Input below:

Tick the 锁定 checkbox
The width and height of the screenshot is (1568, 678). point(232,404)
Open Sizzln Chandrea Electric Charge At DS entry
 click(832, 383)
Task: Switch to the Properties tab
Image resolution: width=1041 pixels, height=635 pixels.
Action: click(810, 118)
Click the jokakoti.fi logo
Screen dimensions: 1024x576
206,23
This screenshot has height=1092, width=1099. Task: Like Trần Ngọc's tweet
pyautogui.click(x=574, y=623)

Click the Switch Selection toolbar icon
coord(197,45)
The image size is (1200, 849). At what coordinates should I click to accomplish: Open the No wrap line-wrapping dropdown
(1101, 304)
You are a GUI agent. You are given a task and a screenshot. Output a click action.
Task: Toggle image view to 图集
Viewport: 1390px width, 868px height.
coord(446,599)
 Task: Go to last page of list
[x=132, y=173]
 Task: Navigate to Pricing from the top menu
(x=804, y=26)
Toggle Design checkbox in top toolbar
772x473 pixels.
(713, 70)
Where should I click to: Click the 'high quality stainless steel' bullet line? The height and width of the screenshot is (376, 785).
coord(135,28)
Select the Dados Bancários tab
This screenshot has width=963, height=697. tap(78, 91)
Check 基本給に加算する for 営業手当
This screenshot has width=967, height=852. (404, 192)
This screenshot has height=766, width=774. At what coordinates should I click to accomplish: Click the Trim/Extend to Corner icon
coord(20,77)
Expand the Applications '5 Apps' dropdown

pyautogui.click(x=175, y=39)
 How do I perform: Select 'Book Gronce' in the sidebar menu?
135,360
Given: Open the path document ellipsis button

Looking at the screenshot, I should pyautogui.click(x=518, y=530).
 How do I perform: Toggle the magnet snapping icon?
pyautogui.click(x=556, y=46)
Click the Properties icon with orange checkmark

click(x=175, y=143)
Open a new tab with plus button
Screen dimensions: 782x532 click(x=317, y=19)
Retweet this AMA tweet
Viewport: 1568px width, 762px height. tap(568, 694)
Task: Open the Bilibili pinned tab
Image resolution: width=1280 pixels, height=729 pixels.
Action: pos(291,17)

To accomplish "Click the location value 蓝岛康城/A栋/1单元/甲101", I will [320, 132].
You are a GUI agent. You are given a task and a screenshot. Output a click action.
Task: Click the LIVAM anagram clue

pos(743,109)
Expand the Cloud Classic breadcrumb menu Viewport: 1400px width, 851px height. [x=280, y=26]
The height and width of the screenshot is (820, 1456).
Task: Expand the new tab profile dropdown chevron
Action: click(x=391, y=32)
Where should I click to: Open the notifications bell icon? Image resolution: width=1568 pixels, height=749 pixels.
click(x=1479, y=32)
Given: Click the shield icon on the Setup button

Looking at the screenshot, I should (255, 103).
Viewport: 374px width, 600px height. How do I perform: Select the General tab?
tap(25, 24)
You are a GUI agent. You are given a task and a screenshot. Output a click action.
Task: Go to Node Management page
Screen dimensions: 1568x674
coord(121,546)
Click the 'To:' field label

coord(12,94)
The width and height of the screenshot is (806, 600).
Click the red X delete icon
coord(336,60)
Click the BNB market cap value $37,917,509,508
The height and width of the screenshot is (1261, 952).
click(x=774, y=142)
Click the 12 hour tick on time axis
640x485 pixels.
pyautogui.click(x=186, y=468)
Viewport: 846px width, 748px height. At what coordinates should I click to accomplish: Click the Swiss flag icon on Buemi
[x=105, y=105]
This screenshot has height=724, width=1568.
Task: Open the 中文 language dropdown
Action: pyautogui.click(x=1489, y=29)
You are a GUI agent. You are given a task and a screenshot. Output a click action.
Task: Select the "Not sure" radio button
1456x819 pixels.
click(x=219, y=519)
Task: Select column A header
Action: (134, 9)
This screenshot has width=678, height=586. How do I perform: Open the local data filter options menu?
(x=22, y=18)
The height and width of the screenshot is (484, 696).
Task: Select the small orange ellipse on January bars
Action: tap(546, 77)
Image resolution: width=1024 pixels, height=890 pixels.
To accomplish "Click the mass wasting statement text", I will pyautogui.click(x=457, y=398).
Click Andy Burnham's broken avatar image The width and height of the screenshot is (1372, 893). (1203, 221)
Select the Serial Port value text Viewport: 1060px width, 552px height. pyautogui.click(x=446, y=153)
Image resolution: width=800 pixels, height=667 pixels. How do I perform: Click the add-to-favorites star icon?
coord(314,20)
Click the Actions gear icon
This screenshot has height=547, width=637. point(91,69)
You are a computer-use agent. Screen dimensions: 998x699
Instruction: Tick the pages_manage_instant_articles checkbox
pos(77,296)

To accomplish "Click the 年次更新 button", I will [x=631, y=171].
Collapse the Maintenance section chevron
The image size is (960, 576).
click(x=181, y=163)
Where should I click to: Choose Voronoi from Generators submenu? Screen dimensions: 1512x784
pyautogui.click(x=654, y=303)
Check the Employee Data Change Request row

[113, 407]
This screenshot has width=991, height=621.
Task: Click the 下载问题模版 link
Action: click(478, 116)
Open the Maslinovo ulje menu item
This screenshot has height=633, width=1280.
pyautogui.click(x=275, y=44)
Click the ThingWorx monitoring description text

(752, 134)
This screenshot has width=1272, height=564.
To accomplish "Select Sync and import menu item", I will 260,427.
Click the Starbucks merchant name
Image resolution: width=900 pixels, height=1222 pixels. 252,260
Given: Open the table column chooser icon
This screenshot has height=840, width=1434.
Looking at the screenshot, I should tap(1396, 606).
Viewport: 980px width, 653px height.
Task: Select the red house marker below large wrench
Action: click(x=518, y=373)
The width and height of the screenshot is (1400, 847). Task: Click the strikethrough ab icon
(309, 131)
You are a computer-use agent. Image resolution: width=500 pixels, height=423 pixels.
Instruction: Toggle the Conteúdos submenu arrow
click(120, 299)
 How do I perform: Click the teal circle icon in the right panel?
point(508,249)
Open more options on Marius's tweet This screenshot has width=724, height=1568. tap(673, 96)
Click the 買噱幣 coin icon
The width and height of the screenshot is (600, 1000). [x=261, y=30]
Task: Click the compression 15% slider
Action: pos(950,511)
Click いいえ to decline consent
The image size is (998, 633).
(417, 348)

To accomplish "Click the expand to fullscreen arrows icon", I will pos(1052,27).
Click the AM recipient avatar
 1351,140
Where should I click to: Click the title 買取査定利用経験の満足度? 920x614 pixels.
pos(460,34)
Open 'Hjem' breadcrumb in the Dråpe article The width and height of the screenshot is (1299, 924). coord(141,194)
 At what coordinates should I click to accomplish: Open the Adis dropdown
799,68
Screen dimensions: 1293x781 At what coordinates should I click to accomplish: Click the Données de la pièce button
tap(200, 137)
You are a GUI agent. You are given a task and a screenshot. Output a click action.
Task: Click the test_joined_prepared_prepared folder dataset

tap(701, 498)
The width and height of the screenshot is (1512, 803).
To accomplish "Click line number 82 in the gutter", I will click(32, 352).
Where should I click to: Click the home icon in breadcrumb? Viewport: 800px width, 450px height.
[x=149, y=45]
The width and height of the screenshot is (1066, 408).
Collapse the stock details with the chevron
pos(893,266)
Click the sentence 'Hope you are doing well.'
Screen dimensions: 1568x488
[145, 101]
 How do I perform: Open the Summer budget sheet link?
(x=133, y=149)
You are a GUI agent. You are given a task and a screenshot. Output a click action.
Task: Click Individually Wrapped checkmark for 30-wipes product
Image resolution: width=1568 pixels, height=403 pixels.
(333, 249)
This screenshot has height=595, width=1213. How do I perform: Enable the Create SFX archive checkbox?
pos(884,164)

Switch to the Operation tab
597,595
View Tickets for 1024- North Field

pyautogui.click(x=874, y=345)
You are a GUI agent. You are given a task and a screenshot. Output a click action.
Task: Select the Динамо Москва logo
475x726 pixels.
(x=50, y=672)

End of Input.

* Directions *
Write out the full set of records exactly as given.

* Solved exercise *
Tick the 锁定 checkbox
The width and height of the screenshot is (1568, 678). point(232,404)
Open Sizzln Chandrea Electric Charge At DS entry
 click(832, 383)
Task: Switch to the Properties tab
Image resolution: width=1041 pixels, height=635 pixels.
Action: click(810, 118)
Click the jokakoti.fi logo
Screen dimensions: 1024x576
206,23
This screenshot has height=1092, width=1099. Task: Like Trần Ngọc's tweet
pyautogui.click(x=574, y=623)

Click the Switch Selection toolbar icon
coord(197,45)
The image size is (1200, 849). At what coordinates should I click to accomplish: Open the No wrap line-wrapping dropdown
(1101, 304)
You are a GUI agent. You are given a task and a screenshot. Output a click action.
Task: Toggle image view to 图集
Viewport: 1390px width, 868px height.
coord(446,599)
 Task: Go to last page of list
[x=132, y=173]
 Task: Navigate to Pricing from the top menu
(x=804, y=26)
Toggle Design checkbox in top toolbar
772x473 pixels.
(713, 70)
Where should I click to: Click the 'high quality stainless steel' bullet line? The height and width of the screenshot is (376, 785).
coord(135,28)
Select the Dados Bancários tab
This screenshot has width=963, height=697. tap(78, 91)
Check 基本給に加算する for 営業手当
This screenshot has width=967, height=852. (404, 192)
This screenshot has height=766, width=774. At what coordinates should I click to accomplish: Click the Trim/Extend to Corner icon
coord(20,77)
Expand the Applications '5 Apps' dropdown

pyautogui.click(x=175, y=39)
 How do I perform: Select 'Book Gronce' in the sidebar menu?
135,360
Given: Open the path document ellipsis button

Looking at the screenshot, I should pyautogui.click(x=518, y=530).
 How do I perform: Toggle the magnet snapping icon?
pyautogui.click(x=556, y=46)
Click the Properties icon with orange checkmark

click(x=175, y=143)
Open a new tab with plus button
Screen dimensions: 782x532 click(x=317, y=19)
Retweet this AMA tweet
Viewport: 1568px width, 762px height. tap(568, 694)
Task: Open the Bilibili pinned tab
Image resolution: width=1280 pixels, height=729 pixels.
Action: pos(291,17)

To accomplish "Click the location value 蓝岛康城/A栋/1单元/甲101", I will [320, 132].
You are a GUI agent. You are given a task and a screenshot. Output a click action.
Task: Click the LIVAM anagram clue

pos(743,109)
Expand the Cloud Classic breadcrumb menu Viewport: 1400px width, 851px height. [x=280, y=26]
The height and width of the screenshot is (820, 1456).
Task: Expand the new tab profile dropdown chevron
Action: click(x=391, y=32)
Where should I click to: Open the notifications bell icon? Image resolution: width=1568 pixels, height=749 pixels.
click(x=1479, y=32)
Given: Click the shield icon on the Setup button

Looking at the screenshot, I should (255, 103).
Viewport: 374px width, 600px height. How do I perform: Select the General tab?
tap(25, 24)
You are a GUI agent. You are given a task and a screenshot. Output a click action.
Task: Go to Node Management page
Screen dimensions: 1568x674
coord(121,546)
Click the 'To:' field label

coord(12,94)
The width and height of the screenshot is (806, 600).
Click the red X delete icon
coord(336,60)
Click the BNB market cap value $37,917,509,508
The height and width of the screenshot is (1261, 952).
click(x=774, y=142)
Click the 12 hour tick on time axis
640x485 pixels.
pyautogui.click(x=186, y=468)
Viewport: 846px width, 748px height. At what coordinates should I click to accomplish: Click the Swiss flag icon on Buemi
[x=105, y=105]
This screenshot has height=724, width=1568.
Task: Open the 中文 language dropdown
Action: pyautogui.click(x=1489, y=29)
You are a GUI agent. You are given a task and a screenshot. Output a click action.
Task: Select the "Not sure" radio button
1456x819 pixels.
click(x=219, y=519)
Task: Select column A header
Action: (134, 9)
This screenshot has width=678, height=586. How do I perform: Open the local data filter options menu?
(x=22, y=18)
The height and width of the screenshot is (484, 696).
Task: Select the small orange ellipse on January bars
Action: tap(546, 77)
Image resolution: width=1024 pixels, height=890 pixels.
To accomplish "Click the mass wasting statement text", I will pyautogui.click(x=457, y=398).
Click Andy Burnham's broken avatar image The width and height of the screenshot is (1372, 893). (1203, 221)
Select the Serial Port value text Viewport: 1060px width, 552px height. pyautogui.click(x=446, y=153)
Image resolution: width=800 pixels, height=667 pixels. How do I perform: Click the add-to-favorites star icon?
coord(314,20)
Click the Actions gear icon
This screenshot has height=547, width=637. point(91,69)
You are a computer-use agent. Screen dimensions: 998x699
Instruction: Tick the pages_manage_instant_articles checkbox
pos(77,296)

To accomplish "Click the 年次更新 button", I will [x=631, y=171].
Collapse the Maintenance section chevron
The image size is (960, 576).
click(x=181, y=163)
Where should I click to: Choose Voronoi from Generators submenu? Screen dimensions: 1512x784
pyautogui.click(x=654, y=303)
Check the Employee Data Change Request row

[113, 407]
This screenshot has width=991, height=621.
Task: Click the 下载问题模版 link
Action: click(478, 116)
Open the Maslinovo ulje menu item
This screenshot has height=633, width=1280.
pyautogui.click(x=275, y=44)
Click the ThingWorx monitoring description text

(752, 134)
This screenshot has width=1272, height=564.
To accomplish "Select Sync and import menu item", I will 260,427.
Click the Starbucks merchant name
Image resolution: width=900 pixels, height=1222 pixels. 252,260
Given: Open the table column chooser icon
This screenshot has height=840, width=1434.
Looking at the screenshot, I should tap(1396, 606).
Viewport: 980px width, 653px height.
Task: Select the red house marker below large wrench
Action: click(x=518, y=373)
The width and height of the screenshot is (1400, 847). Task: Click the strikethrough ab icon
(309, 131)
You are a computer-use agent. Image resolution: width=500 pixels, height=423 pixels.
Instruction: Toggle the Conteúdos submenu arrow
click(120, 299)
 How do I perform: Click the teal circle icon in the right panel?
point(508,249)
Open more options on Marius's tweet This screenshot has width=724, height=1568. tap(673, 96)
Click the 買噱幣 coin icon
The width and height of the screenshot is (600, 1000). [x=261, y=30]
Task: Click the compression 15% slider
Action: pos(950,511)
Click いいえ to decline consent
The image size is (998, 633).
(417, 348)

To accomplish "Click the expand to fullscreen arrows icon", I will pos(1052,27).
Click the AM recipient avatar
 1351,140
Where should I click to: Click the title 買取査定利用経験の満足度? 920x614 pixels.
pos(460,34)
Open 'Hjem' breadcrumb in the Dråpe article The width and height of the screenshot is (1299, 924). coord(141,194)
 At what coordinates should I click to accomplish: Open the Adis dropdown
799,68
Screen dimensions: 1293x781 At what coordinates should I click to accomplish: Click the Données de la pièce button
tap(200, 137)
You are a GUI agent. You are given a task and a screenshot. Output a click action.
Task: Click the test_joined_prepared_prepared folder dataset

tap(701, 498)
The width and height of the screenshot is (1512, 803).
To accomplish "Click line number 82 in the gutter", I will click(32, 352).
Where should I click to: Click the home icon in breadcrumb? Viewport: 800px width, 450px height.
[x=149, y=45]
The width and height of the screenshot is (1066, 408).
Collapse the stock details with the chevron
pos(893,266)
Click the sentence 'Hope you are doing well.'
Screen dimensions: 1568x488
[145, 101]
 How do I perform: Open the Summer budget sheet link?
(x=133, y=149)
You are a GUI agent. You are given a task and a screenshot. Output a click action.
Task: Click Individually Wrapped checkmark for 30-wipes product
Image resolution: width=1568 pixels, height=403 pixels.
(333, 249)
This screenshot has height=595, width=1213. How do I perform: Enable the Create SFX archive checkbox?
pos(884,164)

Switch to the Operation tab
597,595
View Tickets for 1024- North Field

pyautogui.click(x=874, y=345)
You are a GUI agent. You are given a task and a screenshot. Output a click action.
Task: Select the Динамо Москва logo
475x726 pixels.
(x=50, y=672)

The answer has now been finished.